К этому моменту я уже смекнула, что крепко вляпалась. Но я и представить себе не могла, насколько крепко!
Весь ужас положения открылся мне, когда, миновавши кассу, фойе и музейную бабушку с миной оскорблённой добродетели, мы очутились в выставочном зале.
- Бл... Ни ху... Боже мой! - воскликнула Алка, столбенея.
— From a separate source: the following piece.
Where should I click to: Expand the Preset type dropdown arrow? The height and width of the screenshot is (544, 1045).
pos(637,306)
О, что это была за кунсткамера! Как будто все уродства мира сползлись на гнусный шабаш в это ничем не примечательное здание. Кривобокие и косорылые чудища, наскоро слепленные каким-то безруким полоумным маньяком из всякой дряни. Безобразные нагромождения хлама, победоносно возвышавшиеся на полу, как бы предостерегая зрителя от поспешных выводов: «Заткнись и скажи спасибо, что мы не воняем». Огромные куски холстины, кое-как размалёванные кубометрами пёстрых красок и заставлявшие особенно остро переживать плачевное состояние городских заборов.
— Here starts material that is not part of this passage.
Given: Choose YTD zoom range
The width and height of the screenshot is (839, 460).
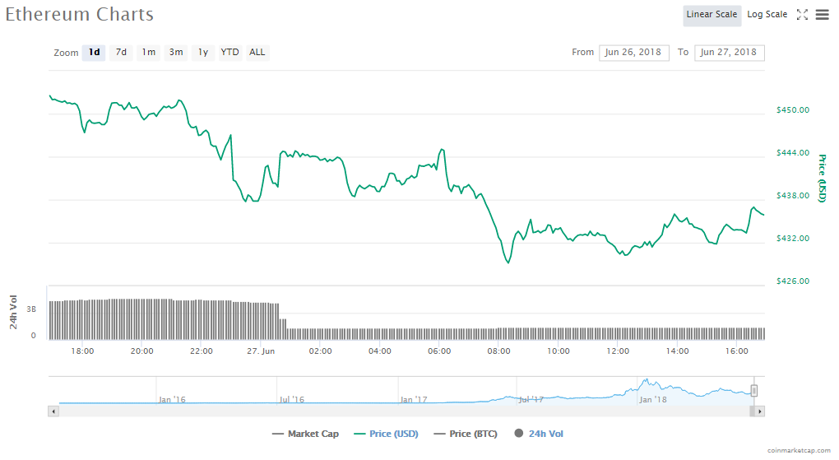Looking at the screenshot, I should click(x=230, y=53).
- Хм... Похоже, центральная свалка празднует новоселье, - ответила я Алке сквозь зубы, пока сморчок озирал окрестность восторженным взглядом.
Сморчок же между тем претерпевал стремительную метаморфозу. Вытянувшись в струнку, как легавый кобель по болотной дичи, и даже вроде бы искательно поводя носопырою, сделался он сосредоточен и свиреп. Шаг его укоротился и приобрёл фанатическую целенаправленность. Повинуясь неслышному зову, двинулся он куда-то вбок - и вдруг замер, вытянув шею, словно голодный гусак.
- Чего это он? - спросила я Алку с тревогой.
- Созерцает, - прошипела мне в ухо Алка.
И впрямь, там было чего созерцать. На том конце сморчковой оптической оси, в углу зала, стояла слоноподобная каменная баба. Бабой, впрочем, её можно было назвать чисто условно - просто пара могучих полусфер в верхней трети конструкции напоминала буфера продавщицы Зинаиды, в хорошую пятницу вышибавшей из нашего сельпо с полсотни пьяных бичей. Мерзкая кривая рожа её выражала зловещую паранойяльную подозрительность. Остальное же было почти не тронуто резцом скульптора, которого, судя по художественной манере, выгнали из подмастерьев где-то на острове Пасхи задолго до завершения его первой и последней работы.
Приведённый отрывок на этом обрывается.